Additional Second-Line Options (Without Cardiovascular/Renal Comorbidities)
DPP-4 Inhibitors (Dipeptidyl Peptidase-4 Inhibitors)
The American College of Physicians recommends against adding DPP-4 inhibitors to metformin to reduce morbidity and all-cause mortality 1.
Mechanism of Action
- Inhibit DPP-4 enzyme, prolonging the action of endogenous GLP-1 and GIP 1.
- Lower A1C by approximately 0.7% with weight-neutral effects and low hypoglycemia risk 1.
Clinical Context
- Despite adequate glycemic control, DPP-4 inhibitors lack demonstrated cardiovascular or mortality benefits compared to SGLT2 inhibitors and GLP-1 RAs 1.
Sulfonylureas
Sulfonylureas are inferior to SGLT2 inhibitors and GLP-1 RAs for reducing mortality and morbidity but may have limited value for glycemic control when cost is prohibitive 1.
Mechanism of Action
- Stimulate insulin secretion from pancreatic β cells independent of glucose levels 1.
- Lower A1C by approximately 1.0% 1.
Critical Pitfalls
- Cause weight gain (approximately 1-2 kg) and carry significant hypoglycemia risk 7.
- When adding SGLT2 inhibitors or GLP-1 RAs achieves adequate control, reduce or discontinue sulfonylureas to avoid severe hypoglycemia 1.
Thiazolidinediones
Mechanism of Action
- Enhance insulin sensitivity by activating peroxisome proliferator-activated receptor gamma (PPAR-γ) in adipose tissue, muscle, and liver 1.
- Lower A1C by approximately 0.7-1.0% 1.
Adverse Effects
- Cause weight gain, fluid retention, and increased fracture risk 1.
- Use is limited by these side effects in clinical practice 1.
Insulin Therapy
Consider initiating insulin therapy (with or without additional agents) in patients with newly diagnosed type 2 diabetes who are markedly symptomatic and/or have A1C ≥10% (86 mmol/mol) or blood glucose ≥300 mg/dL (16.7 mmol/L) 1.
Mechanism of Action
- Exogenous insulin replaces or supplements endogenous insulin, directly lowering blood glucose by promoting cellular glucose uptake and suppressing hepatic glucose production 1.
Practical Approach
- Start with basal insulin in combination with metformin 3.

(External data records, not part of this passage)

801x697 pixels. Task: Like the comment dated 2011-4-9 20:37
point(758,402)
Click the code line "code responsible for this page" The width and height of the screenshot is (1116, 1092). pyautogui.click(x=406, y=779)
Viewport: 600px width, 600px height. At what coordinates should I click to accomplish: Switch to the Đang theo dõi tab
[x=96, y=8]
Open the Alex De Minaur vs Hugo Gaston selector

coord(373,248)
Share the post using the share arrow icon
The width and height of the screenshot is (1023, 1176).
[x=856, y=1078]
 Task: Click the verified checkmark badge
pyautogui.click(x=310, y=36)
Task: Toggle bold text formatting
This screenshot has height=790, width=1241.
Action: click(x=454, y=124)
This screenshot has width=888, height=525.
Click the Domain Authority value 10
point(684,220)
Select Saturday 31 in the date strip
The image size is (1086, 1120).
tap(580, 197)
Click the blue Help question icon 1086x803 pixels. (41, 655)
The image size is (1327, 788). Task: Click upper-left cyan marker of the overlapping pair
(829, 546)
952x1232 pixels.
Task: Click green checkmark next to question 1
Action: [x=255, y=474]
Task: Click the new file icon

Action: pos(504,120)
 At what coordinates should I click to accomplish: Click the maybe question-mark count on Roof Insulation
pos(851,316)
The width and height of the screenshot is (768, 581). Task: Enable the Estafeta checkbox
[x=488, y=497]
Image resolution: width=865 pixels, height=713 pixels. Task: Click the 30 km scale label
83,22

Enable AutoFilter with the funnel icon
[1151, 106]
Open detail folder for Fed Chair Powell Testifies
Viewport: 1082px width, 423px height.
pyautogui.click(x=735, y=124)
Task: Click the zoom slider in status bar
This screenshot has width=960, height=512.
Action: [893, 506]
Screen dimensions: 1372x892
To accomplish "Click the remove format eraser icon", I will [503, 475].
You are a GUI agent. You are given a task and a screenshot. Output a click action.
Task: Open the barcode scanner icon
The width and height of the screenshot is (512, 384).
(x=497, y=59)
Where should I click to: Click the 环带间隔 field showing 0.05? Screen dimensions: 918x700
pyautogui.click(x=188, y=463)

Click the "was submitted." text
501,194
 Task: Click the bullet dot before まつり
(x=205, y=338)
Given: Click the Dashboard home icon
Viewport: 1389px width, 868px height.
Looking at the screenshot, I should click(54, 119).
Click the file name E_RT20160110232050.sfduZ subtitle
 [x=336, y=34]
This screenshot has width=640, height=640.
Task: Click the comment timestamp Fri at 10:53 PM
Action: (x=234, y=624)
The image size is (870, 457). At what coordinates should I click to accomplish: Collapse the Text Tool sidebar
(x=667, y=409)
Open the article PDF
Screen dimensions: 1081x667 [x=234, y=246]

- Approximately one-third of patients with type 2 diabetes require insulin during their lifetime due to progressive β-cell failure 1, 8.
- Continue metformin when adding insulin to reduce insulin requirements and improve metabolic control 1.
Initial Combination Therapy Strategy
Consider starting metformin plus a second agent immediately if A1C ≥9% (75 mmol/mol) at diagnosis to achieve glycemic targets more rapidly 1, 2, 3.
- Initial combination therapy (metformin + DPP-4 inhibitor) is superior to sequential addition for extending time to treatment failure 1.
- The second agent should be an SGLT2 inhibitor or GLP-1 RA if cardiovascular disease, heart failure, or CKD is present at diagnosis 2, 3.
Critical Treatment Intensification Principles
Do not delay treatment intensification—reassess the medication regimen every 3 months and add agents promptly if A1C target is not achieved 1, 3.
- When SGLT2 inhibitors or GLP-1 RAs result in adequate glycemic control, reduce or discontinue sulfonylureas or long-acting insulins due to increased severe hypoglycemia risk 1.
- Self-monitoring of blood glucose may be unnecessary in patients receiving metformin combined with either an SGLT2 inhibitor or GLP-1 RA 1.